Cure of CBP achieved with aminoglycosides was reported as early as 1976 and 1991 by Pfau and Sacks in isolated cases or a small series of patients treated with parenteral kanamycin (1 g twice daily for 3 days, and 500 mg twice daily for 11 days; n=13) or streptomicin (1 g/day for 12 days; 1 case) (32,33), but to the best of our knowledge the overall evidence in this respect is scant.
Within the limits of an observational study, the data in the present study show that microbiological eradication and sustained clinical symptom remission was achieved in 79% of patients (or 71%, if a intent-to-treat setting is considered, including 8 noncompliant/dropped-out patients) subjected to a course of treatment with an aminoglycoside, administered alone or in combination with a β-lactam antibiotic. Notably, similar pathogen eradication rates, ranging between 70 and 80%, have been reported in the past in CBP patients treated with various fluoroquinolones (19,24,34,35). In summary, the results of the present study suggest that aminoglycosides may be administered to selected CBP patients, provided that candidates to therapy are at low risk for the serious adverse effects of these agents.

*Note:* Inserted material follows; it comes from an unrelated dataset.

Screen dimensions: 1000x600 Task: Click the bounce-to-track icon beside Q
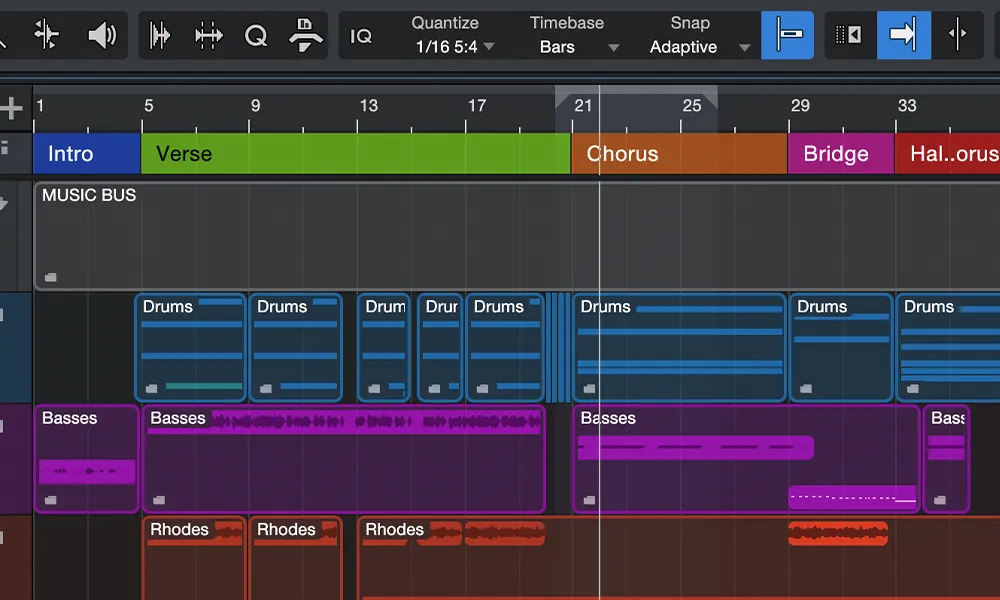(x=305, y=35)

Therapy with aminoglycosides exposes patients to the risk of hearing impairment. In particular, the carriers of the 1555 A>G point-mutation within the mitochondrial DNA locus of the 12S ribosomal RNA develop profound and irreversible non-syndromic sensorineural hearing loss even after short-term exposure to aminoglycosides (36). One in 520 (0.19%) European children, 6 in 865 Chinese newborns (0.7%), and 1 in 500 adults of European descent (0.2%) are estimated to be carriers of this mutation, and are at risk for such severe toxic effects (37–39). Other important ototoxicity-predisposing mutations have been discovered, for example the 1494 C>T and 1556 C>T substitutions in the same 12S rRNA (40,41). In our routine clinical practice, consenting patient candidates for aminoglycoside therapy are screened for a small panel of mutations predisposing to severe, irreversible hearing loss. This preliminary analysis can be performed in few hours prior to the first dose of the antibiotic, and allows safer administration of aminoglycosides. However, a negative pharmacogenetic examination result does not exempt patients from less severe forms of hearing impairment, possibly caused by reactive oxygen species. Administration of aspirin has been shown to partly protect patients from these forms of ototoxicity (42).

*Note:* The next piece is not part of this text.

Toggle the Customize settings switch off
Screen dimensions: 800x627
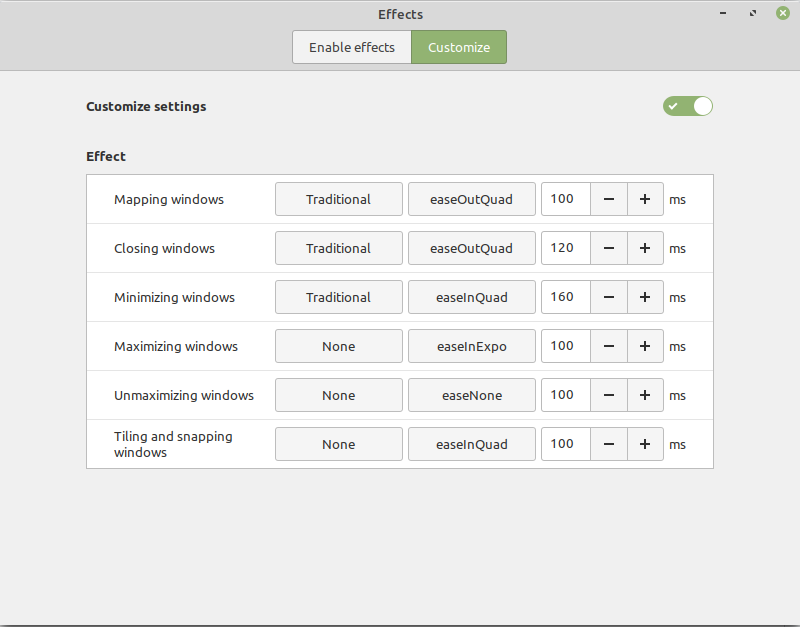(x=687, y=106)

In conclusion, administration of aminoglycosides eradicated causative pathogens in 79% of patients and significantly decreased the symptoms of the disease, as assessed with the NIH-CPSI and IPSS questionnaires. The impact of CBP on the QoL of patients was also significantly attenuated. Therapy was also effective in significantly decreasing the prostate volume, probably by acting on inflammatory edema. The therapy was in general well tolerated, and genetic testing for mitochondrial mutations predisposing to sensorineural deafness allowed safer administration of the antibiotic in a considerable fraction of patients. Thus, the data presented in this paper indicate that aminoglycosides may be an interesting option for the treatment of CBP in specific, carefully selected cases. These findings should be confirmed and further validated in a randomized-controlled setting.